Associate Professor in the Department of Family Medicine in the Max Rady College of Medicine of the Rady Faculty of Health Sciences at the University of Manitoba in Winnipeg.
Research Facilitator in the Department of Family Medicine at the University of Manitoba.
Can Fam Physician. 2022 Jul;68(7):520-527. doi: 10.46747/cfp.6807520.
To analyze primary medication nonadherence across several prescription indications and test the predictors of drug nonadherence in an adult primary care population.
Retrospective observational study using primary care provider prescriptions linked to pharmacy-based dispensing data from 2012 to 2014.
Manitoba.
Patients in the Manitoba Primary Care Research Network.
Prevalence of primary medication nonadherence by drug class. Multivariable logistic regression models were used to test the associations of patient demographic and clinical or provider characteristics with primary medication nonadherence. The C statistic was used to assess the models' discriminative performance.
A total of 91,660 unique prescriptions were assessed from a cohort of more than 200,000 patients. Primary medication nonadherence ranged from 13.7% (antidepressants) to 30.3% (antihypertensives). In conditions that typically present symptomatically (eg, infections, anxiety) nonadherence ranged from 13.7% to 17.5%. The range was 21.2% to 30.0% for medications related to asymptomatic conditions or those typically detected by screening. The discriminative performance of the models based on patient demographic, clinical, or provider characteristics was weak.
Primary medication nonadherence is common, occurring more often in asymptomatic conditions. The poor predictability of the models suggests that caution is required when considering characteristic-based interventions or prediction tools to improve primary medication nonadherence.
分析几种处方适应证下的主要药物不依从性,并检验成年初级保健人群中药物不依从的预测因素。

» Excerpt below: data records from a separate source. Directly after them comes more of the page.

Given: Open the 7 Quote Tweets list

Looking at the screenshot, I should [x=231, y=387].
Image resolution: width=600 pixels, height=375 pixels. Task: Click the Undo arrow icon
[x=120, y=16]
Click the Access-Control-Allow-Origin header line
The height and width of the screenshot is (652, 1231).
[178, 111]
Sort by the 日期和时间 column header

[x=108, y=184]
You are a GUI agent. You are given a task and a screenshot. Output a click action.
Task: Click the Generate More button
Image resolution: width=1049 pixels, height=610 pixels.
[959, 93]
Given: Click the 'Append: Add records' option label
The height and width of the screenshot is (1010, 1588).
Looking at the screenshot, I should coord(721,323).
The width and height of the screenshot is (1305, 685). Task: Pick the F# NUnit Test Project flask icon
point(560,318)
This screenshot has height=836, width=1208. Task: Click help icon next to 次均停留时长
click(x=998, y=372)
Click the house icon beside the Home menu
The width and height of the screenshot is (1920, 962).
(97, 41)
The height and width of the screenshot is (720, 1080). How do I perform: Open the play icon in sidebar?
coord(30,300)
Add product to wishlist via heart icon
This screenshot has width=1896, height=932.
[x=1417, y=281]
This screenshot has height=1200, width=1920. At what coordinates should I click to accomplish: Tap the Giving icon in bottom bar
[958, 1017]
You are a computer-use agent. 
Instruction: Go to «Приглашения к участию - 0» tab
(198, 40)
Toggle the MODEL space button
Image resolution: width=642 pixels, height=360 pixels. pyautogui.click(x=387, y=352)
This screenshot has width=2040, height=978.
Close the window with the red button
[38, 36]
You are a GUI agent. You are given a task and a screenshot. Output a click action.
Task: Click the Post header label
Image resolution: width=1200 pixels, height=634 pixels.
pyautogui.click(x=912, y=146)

使用 2012 年至 2014 年的初级保健提供者处方与基于药房的配药数据相链接的回顾性观察性研究。
曼尼托巴省。
曼尼托巴初级保健研究网络的患者。
按药物类别评估主要药物不依从的发生率。使用多变量逻辑回归模型检验患者人口统计学和临床或提供者特征与主要药物不依从的关联。使用 C 统计量评估模型的判别性能。
从超过 200,000 名患者的队列中评估了 91,660 个独特的处方。主要药物不依从率从 13.7%(抗抑郁药)到 30.3%(抗高血压药)不等。在通常表现出症状的情况下(例如感染、焦虑),不依从率从 13.7%到 17.5%不等。与无症状情况或通常通过筛查检测到的药物相关的药物不依从率为 21.2%至 30.0%。基于患者人口统计学、临床或提供者特征的模型的判别性能较弱。
主要药物不依从很常见,在无症状情况下更为常见。模型的可预测性差表明,在考虑基于特征的干预措施或预测工具来改善主要药物不依从时需要谨慎。